* [Reading text]:
☆ ☆ ☆ ☆ ☆ ☆ ☆
The FDA may permit expedited development, evaluation, and marketing of new therapies intended to treat persons with serious or life-threatening conditions for which there is an unmet medical need under its fast track drug development programs. A sponsor can apply for fast track designation at the time of submission of an IND (investigational new drug), or at any time prior to receiving marketing approval of the NDA (new drug application). To receive fast track designation, an applicant must demonstrate that the drug:
 
 
·
is intended to treat a serious or life-threatening condition;
 
 
·
is intended to treat a serious aspect of the condition; and
 
 
·
has the potential to address unmet medical needs, and this potential is being evaluated in the planned drug development program.
 
Clinical testing must meet requirements for institutional review board oversight, informed consent and good clinical practices, and must be conducted pursuant to an IND, unless exempted.
☆ ☆ ☆ ☆ ☆ ☆ ☆
* [Entries shown]:
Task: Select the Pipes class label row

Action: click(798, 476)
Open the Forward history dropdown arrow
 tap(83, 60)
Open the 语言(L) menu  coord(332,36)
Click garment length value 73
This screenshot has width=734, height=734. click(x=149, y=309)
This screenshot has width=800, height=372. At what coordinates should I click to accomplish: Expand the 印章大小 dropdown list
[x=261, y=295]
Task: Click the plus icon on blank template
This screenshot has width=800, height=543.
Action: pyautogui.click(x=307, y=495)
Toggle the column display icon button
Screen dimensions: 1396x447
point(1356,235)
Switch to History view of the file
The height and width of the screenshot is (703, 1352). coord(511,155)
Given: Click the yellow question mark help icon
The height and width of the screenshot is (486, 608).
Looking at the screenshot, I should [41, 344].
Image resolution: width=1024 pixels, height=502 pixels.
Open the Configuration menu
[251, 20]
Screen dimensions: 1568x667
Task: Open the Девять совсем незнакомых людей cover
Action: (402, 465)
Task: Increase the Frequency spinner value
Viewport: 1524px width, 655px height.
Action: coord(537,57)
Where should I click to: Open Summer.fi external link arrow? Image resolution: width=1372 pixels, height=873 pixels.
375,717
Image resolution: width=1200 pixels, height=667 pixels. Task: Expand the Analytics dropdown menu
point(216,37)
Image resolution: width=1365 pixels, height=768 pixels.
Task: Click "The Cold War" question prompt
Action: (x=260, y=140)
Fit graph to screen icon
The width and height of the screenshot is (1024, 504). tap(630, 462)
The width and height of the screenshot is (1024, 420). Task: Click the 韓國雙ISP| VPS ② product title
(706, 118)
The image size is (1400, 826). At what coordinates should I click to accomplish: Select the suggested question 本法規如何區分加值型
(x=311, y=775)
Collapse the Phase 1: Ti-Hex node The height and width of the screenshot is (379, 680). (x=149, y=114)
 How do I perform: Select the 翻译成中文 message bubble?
☆ ☆ ☆ ☆ ☆ ☆ ☆
Set down the whole FDA fast track text word for word.

The FDA may permit expedited development, evaluation, and marketing of new therapies intended to treat persons with serious or life-threatening conditions for which there is an unmet medical need under its fast track drug development programs. A sponsor can apply for fast track designation at the time of submission of an IND (investigational new drug), or at any time prior to receiving marketing approval of the NDA (new drug application). To receive fast track designation, an applicant must demonstrate that the drug:
 
 
·
is intended to treat a serious or life-threatening condition;
 
 
·
is intended to treat a serious aspect of the condition; and
 
 
·
has the potential to address unmet medical needs, and this potential is being evaluated in the planned drug development program.
 
Clinical testing must meet requirements for institutional review board oversight, informed consent and good clinical practices, and must be conducted pursuant to an IND, unless exempted.